And in the wavelength domain, the spectrum becomes

$$F(\lambda )=e^{-2{\pi }^{2}s{(1/\lambda -1/{\lambda }_0)}^2}{\displaystyle \sum _{n=m}^{n_0}{e}^{1-n/m}}{\left|{\displaystyle \sum _{r=-n}^{n+1}{e}^{-i2\pi (1/\lambda -1/{\lambda }_0)[r{\lambda }_0-{\lambda }_0/2]}}\right|}^2$$

(5)

We find through the experiments (see Figure 3, Figure 4 and Figure 5) that the initial linewidths ($\Delta \lambda$) at 706.62, 727.17, and 738.27 nm are 0.375, 0.380, and 0.380 nm, respectively. For these three observed idler wavelengths (${\lambda }_0$), with the approximation $L_0\approx {\lambda }_0^2/\Delta \lambda$, we can use Equation (5) to calculate the spectra after the filter with different transmittances. The results are the red lines shown in Figure 3, Figure 4 and Figure 5, from which we can find the fitting linewidths and make detailed comparisons for each wavelength studied in terms of how different transmittances of the filters affect the FWHM of the spectral lines.
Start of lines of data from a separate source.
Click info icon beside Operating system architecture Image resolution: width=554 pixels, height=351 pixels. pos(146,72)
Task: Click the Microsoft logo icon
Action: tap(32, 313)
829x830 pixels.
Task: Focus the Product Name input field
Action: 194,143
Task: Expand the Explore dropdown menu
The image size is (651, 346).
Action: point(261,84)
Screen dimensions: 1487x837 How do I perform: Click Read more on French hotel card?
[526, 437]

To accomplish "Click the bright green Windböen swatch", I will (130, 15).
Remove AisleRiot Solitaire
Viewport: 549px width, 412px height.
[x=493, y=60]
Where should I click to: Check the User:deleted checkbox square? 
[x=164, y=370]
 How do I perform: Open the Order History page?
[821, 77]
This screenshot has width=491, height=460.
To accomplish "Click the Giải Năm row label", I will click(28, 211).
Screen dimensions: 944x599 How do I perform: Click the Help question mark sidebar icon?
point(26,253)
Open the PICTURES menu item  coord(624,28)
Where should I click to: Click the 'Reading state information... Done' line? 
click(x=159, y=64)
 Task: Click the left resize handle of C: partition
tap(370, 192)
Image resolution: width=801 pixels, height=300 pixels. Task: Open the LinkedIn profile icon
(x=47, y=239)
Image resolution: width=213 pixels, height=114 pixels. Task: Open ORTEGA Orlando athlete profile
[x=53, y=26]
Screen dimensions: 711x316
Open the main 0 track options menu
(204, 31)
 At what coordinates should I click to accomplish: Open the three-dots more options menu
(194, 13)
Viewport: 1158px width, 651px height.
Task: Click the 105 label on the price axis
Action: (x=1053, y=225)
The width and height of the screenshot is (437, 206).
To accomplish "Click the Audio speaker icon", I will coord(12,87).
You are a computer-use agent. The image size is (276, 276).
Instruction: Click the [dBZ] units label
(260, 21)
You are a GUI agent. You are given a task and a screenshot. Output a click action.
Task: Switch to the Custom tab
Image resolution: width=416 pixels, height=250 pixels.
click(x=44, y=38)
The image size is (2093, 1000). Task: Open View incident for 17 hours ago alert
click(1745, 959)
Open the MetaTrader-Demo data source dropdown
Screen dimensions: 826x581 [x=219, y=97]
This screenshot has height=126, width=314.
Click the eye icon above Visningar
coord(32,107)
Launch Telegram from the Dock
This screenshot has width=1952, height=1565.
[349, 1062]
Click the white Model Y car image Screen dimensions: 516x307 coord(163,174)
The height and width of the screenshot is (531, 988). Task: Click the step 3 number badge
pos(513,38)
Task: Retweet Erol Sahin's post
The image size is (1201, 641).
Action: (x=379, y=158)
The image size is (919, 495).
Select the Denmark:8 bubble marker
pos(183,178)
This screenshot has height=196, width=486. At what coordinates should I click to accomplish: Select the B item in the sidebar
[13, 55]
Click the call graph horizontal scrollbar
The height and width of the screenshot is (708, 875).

For the 706.62 nm line, when without the filter, the initial linewidth is $\Delta \lambda =0.375 \mathrm{nm}$. And when with the filters of transmittances $T=0.146\times {10}^{-4}$, $0.076\times {10}^{-4}$, and $0.048\times {10}^{-4}$, the linewidth becomes $\Delta \lambda =0.68, 1.08,$ and $1.58 \mathrm{nm}$, respectively. For the 727.17 nm line, when without the filter, the initial linewidth is $\Delta \lambda =0.380 \mathrm{nm}$. And when with the filters of transmittances $T=1.228\times {10}^{-4},$ $0.262\times {10}^{-4}$ and $0.131\times {10}^{-4}$, the linewidth becomes $\Delta \lambda =0.52, 0.96,$ and $1.76 \mathrm{nm}$, respectively. For the 738.27 nm line, when without the filter, the initial linewidth is $\Delta \lambda =0.380 \mathrm{n}\mathrm{m}$. And when with the filters of transmittances $T=0.146\times {10}^{-4}$, $0.097\times {10}^{-4}$, and $0.057\times {10}^{-4}$, the linewidth becomes $\Delta \lambda =0.51, 0.60,$ and $0.79 \mathrm{nm}$, respectively. All of these show that the spectral lines after the filter are really broadened. And the lower the transmittance of the filter, the more evident the effect.

3. Conclusions

In summary, the attenuation of the near-infrared radiation of a sodium lamp is studied by using a nonselective linear absorption filter, and it is found that the spectral line of the emission spectrum will be broadened when the power after the filter becomes low enough (typically lower than $2.48\times {10}^{-4} \mathsf{\mu }\mathrm{W}$) due to linear absorption, and the lower the transmittance of the filter, the more evident the effect. This is different from the known spectrum-broadening effects. The effect is likely to be more independent evidence of the discrete wavelet structure of classical plane light waves [17]. We should pay attention to this effect in spectral experiments, especially in high-sensitivity spectral measurement such as in streak camera spectroscopy experiments and Raman spectroscopy experiments [8,18]. It may also be significant for cosmological research, since the spectral broadening effect described here may be superimposed on the Habble redshift effect [19] and the redshift effect predicted by Wolf [14]. So, the application of the effect in cosmological research would be an important direction in the future. However, the effect only occurs under very low light intensity, which makes it easily enshrouded by noise. To reduce the noise is a further experimental task.